Ammesso che di emergenza di possa parlare, visto che l’emergenza è “una
situazione improvvisa” e invece il problema dello smaltimento
dei rifiuti a Napoli e in genere in Campania non è una piaga
nuova e nemmeno il coinvolgimento della Camorra. Questa è una
cosa che si sa da sempre, non serve leggerla sui giornali e non
serve nemmeno che venga Saviano a dircelo. L’immondizia della
Camorra sbrilluccica, la Camorra trasforma la spazzatura in oro
ed è forse per questo motivo che è stato scelto De
Gennaro per questo incarico straordinario, lui che almeno di criminalità organizzata
se ne intende. Perché al di là di inceneritori bechettiani,
discariche, bombe ecologiche, sommosse popolari e auspicate dimissioni,
tutta la falsa e sporca architettura del problema si regge sul
ruolo della Camorra. Ma quattro mesi sono pochi per fare qualcosa,
per sgarbugliare una matassa talmente radicata nel territorio,
nelle menti e nelle tasche che probabilmente De Gennaro si limiterà solo
a mantenere l’ordine pubblico alla sua maniera. Allo scadere
di questi quattro mesi il superpoliziotto d’Italia andrà ad
occupare una poltrona più importante e i guai resteranno
lì dove stanno. Ora, ci vorrebbe una gag della Smorfia per
abbassare la tensione.

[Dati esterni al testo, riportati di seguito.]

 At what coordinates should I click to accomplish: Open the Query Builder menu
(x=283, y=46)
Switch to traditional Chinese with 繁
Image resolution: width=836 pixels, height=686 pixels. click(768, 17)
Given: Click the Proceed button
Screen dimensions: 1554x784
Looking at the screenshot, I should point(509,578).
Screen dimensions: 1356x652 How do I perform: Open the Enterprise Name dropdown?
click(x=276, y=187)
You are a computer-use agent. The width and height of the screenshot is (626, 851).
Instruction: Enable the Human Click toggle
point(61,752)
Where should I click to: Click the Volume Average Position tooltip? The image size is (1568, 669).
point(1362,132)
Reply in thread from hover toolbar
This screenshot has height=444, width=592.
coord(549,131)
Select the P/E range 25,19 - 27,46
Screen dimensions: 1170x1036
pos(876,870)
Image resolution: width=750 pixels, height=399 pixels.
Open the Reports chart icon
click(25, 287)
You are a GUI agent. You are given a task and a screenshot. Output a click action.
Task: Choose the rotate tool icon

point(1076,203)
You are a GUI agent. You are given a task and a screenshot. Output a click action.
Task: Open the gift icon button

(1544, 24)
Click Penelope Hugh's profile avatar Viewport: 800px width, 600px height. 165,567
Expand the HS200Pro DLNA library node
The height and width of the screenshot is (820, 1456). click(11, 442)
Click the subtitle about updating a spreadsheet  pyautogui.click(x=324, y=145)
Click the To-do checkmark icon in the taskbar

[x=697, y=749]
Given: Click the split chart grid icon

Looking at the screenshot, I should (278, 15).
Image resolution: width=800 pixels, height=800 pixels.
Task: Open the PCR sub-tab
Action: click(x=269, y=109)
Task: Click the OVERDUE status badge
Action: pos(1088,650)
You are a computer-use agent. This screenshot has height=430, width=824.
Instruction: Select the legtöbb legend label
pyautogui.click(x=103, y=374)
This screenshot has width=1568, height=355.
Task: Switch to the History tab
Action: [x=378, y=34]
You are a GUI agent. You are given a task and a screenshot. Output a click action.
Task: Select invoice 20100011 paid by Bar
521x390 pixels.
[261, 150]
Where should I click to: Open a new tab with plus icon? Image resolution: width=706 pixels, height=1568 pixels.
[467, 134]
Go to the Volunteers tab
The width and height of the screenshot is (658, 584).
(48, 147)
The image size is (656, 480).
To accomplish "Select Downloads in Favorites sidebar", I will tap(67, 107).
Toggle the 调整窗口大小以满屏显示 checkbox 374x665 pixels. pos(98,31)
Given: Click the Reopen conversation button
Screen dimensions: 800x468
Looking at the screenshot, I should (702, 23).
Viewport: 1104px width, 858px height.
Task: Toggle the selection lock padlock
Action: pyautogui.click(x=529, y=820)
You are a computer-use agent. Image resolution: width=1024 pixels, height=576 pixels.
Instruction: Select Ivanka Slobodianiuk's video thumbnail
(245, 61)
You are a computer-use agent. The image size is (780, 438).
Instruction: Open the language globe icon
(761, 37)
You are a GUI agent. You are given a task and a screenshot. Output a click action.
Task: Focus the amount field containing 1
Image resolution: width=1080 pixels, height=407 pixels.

Ci vorrebbe una battuta di Massimo Troisi
per rendere leggenda quest’altro male partenopeo. Per tirare
un po’ la testa fuori dalla puzza, ai napoletani per il momento
non resta che consumare di meno. Meno consumi, meno sporchi, non
c’è dubbio, poi in un periodo in cui il potere d’acquisto
degli italiani ha ben poco a che vedere con il potere e i portafogli
si sono alleggeriti parecchio, non dovrebbe essere troppo difficile
ridurre gli acquisti: alla lunga potrebbe essere utile consumare
meno plastica, non cambiare un telefonino al mese, costruire lavatrici
che durano una vita, portare le scarpe dal calzolaio. Questa è la
prima soluzione al problema dei rifiuti e non riguarda solo Napoli,
ovviamente. Ma se la situazione si dovesse aggravare, i napoletani
non devono dimenticare che hanno il più grande inceneritore
del mondo proprio sulla loro testa: il Vesuvio. Se qualcuno non
ci ha già pensato (e sono sicuro che tra camorristi e amministratori
locali c’è qualcuno che già ci ha pensato),
questa potrebbe essere la soluzione: un inceneritore enorme, che
si autoalimenta, non costa niente e può contenere tutta
l’immondizia che vogliamo fino alla prossima eruzione. Quando
questa accadrà, di fronte a massi, lava e lapilli, di certo
l’immondizia accumulata non costituirà un problema.